Lentement mais sûrement, les femmes africaines percent dans le secteur des technologies de l’information et de la communication (TIC), un domaine qui était considéré il y a une dizaine d’années comme une spécialité masculine. Mais ce n’est pas facile car elles font face à d’énormes défis.
Issa SIKITI DA SILVA
Assise dans son espace privé qui ressemble à une cage, Alice supervise le bon déroulement des activités de sa bureautique située dans un quartier pauvre de Nairobi, la capitale du Kenya. La bureautique est bien organisée et comprend, entre autres, un cyber café, une section de saisie, de photocopie, de fax, de plastification et de reliure. Comme leur patronne, toutes les travailleuses disent avoir une passion et un amour sans fin pour les TIC. C’est la seule bureautique dans ce coin, donc la tâche est lourde pour Alice et sa bande car toute la communauté dépend d’elles. « Lorsque j’ai commencé ce business cinq ans passés, mes amies me posaient souvent la question de savoir pourquoi ne pas chercher du travail au lieu de se jeter dans la gueule du lion », s’est confiée Alice au journal l’Economiste du Bénin. « Elles me disaient aussi que ce type de business était trop difficile et que seuls les hommes pouvaient s’en sortir. Mais je ne me suis pas découragée et j’ai pris le risque car qui ne risque rien n’a rien. Aujourd’hui, mon business est toujours là et continue à exister contre vents et marées. Et chose grave, ce sont mes fonds propres, pas un seul penny de crédit », a-t-elle ajouté.
Courage
L’histoire fantastique d’Alice démontre le courage et la braverie des femmes africaines qui défient les traditions des affaires, lesquelles semblent écrites noir sur blanc que certains domaines ne sont pas faits pour les dames. A en croire certains observateurs, l’absence des politiques adéquates visant à intégrer les femmes dans des domaines « masculinisés » pourrait être la cause de la démotivation de plusieurs femmes d’embrasser certaines professions.

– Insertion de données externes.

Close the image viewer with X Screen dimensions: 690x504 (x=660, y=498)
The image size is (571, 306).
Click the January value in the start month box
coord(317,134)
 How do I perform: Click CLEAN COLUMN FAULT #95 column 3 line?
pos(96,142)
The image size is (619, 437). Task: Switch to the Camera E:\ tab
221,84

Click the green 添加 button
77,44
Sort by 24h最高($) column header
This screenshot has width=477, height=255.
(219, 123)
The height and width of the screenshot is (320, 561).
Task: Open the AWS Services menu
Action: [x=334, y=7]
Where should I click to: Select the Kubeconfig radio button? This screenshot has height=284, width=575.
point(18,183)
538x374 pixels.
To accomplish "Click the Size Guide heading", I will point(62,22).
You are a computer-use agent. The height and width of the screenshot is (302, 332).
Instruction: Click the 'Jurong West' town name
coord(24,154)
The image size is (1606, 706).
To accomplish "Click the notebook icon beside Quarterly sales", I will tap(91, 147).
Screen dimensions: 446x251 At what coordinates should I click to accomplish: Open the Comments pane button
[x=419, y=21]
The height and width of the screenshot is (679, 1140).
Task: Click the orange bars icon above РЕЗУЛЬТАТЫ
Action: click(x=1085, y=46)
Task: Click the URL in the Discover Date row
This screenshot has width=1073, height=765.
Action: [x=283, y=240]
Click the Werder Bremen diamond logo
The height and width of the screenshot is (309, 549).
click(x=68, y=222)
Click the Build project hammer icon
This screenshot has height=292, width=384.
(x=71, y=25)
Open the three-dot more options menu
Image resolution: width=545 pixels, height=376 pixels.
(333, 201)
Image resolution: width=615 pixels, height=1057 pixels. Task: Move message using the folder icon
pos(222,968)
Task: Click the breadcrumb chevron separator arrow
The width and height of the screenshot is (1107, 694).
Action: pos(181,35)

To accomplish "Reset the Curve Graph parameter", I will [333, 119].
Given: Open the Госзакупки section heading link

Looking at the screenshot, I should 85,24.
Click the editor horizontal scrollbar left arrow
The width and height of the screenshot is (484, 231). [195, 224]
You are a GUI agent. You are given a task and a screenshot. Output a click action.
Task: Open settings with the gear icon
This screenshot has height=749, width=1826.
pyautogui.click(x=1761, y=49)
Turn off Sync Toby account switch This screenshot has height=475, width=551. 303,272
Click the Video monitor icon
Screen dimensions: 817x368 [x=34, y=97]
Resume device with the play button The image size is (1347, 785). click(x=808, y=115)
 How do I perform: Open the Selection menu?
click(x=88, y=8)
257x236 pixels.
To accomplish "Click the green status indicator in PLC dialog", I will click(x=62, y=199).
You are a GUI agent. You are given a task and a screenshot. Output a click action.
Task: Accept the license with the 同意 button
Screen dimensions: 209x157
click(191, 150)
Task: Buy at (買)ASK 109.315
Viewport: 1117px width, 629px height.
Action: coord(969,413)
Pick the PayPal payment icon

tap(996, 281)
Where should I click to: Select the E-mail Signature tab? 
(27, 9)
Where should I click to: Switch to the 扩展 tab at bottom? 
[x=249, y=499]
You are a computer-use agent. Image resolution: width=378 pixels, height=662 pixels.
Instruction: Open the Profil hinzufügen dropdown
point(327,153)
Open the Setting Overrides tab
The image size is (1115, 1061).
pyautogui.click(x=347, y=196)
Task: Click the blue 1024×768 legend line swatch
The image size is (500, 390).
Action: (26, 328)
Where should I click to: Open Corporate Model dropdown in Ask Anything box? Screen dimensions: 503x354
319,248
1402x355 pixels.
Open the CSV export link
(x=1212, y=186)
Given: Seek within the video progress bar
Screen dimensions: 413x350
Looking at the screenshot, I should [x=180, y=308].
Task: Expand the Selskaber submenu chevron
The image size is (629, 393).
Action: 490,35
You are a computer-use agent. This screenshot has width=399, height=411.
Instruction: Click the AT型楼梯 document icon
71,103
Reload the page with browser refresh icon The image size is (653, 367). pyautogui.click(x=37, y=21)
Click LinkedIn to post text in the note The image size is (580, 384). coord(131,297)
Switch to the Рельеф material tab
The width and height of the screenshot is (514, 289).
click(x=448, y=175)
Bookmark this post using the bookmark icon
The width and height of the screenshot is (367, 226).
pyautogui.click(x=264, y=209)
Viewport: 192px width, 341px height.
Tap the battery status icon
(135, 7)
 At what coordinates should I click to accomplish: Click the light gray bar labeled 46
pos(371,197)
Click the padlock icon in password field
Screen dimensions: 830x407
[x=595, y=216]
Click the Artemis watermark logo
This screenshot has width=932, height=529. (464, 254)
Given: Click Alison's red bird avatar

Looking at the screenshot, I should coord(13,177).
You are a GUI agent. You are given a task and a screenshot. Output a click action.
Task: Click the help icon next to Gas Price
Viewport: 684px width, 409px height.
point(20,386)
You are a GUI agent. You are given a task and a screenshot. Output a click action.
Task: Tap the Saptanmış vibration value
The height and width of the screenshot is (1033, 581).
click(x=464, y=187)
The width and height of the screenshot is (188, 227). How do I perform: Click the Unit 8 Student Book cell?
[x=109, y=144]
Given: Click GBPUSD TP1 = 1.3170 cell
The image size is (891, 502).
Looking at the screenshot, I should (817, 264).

« Nous les femmes d’Afrique ne serions pas dans cette situation si les gouvernements africains et les grandes compagnies de tech, par exemple, pouvaient nous soutenir à oser d’entrer dans la fosse des lions. Et les hommes ne s’approprieraient pas certains domaines, comme les TIC », a souligné Alice. « Si, d’une manière générale, le secteur des TIC est toujours considéré comme un univers masculin, c’est notamment parce que la plupart des emplois à responsabilités et à forte rémunération sont occupés par des hommes. Les recherches menées dans les pays développés comme dans les pays en développement ont fait apparaître des exemples classiques de ségrégation verticale entre les sexes, les femmes étant très représentées dans les postes TIC de niveau inférieur », a déploré l’Union internationale des télécommunications.
Percée
Fatiguées d’attendre le soutien des Etats qui peine à venir et les emplois des TIC qui restent introuvables, de nombreuses femmes en Afrique, à l’instar d’Alice, ont pris leur destin en main et se sont lancées tambour battant dans ce domaine, dans l’espoir qu’un jour il y aura la lumière au bout du tunnel. Leur entrée fracassante, parfois sans expérience, a fait qu’aujourd’hui on assiste à une percée remarquable féminine dans ce secteur, avec un nombre considérable des tech, startups prospères fondées par les femmes. Un rapport de Partech Africa publié en mars 2022 a révélé que les startups fondées par des femmes ont reçu 834 millions US ou 16% du financement total par actions en 2021, soit une augmentation de 284% par rapport en 2020. Les nigérianes ont pris la tête du classement, suivies par les sud-africaines, les égyptiennes et enfin les kenyanes.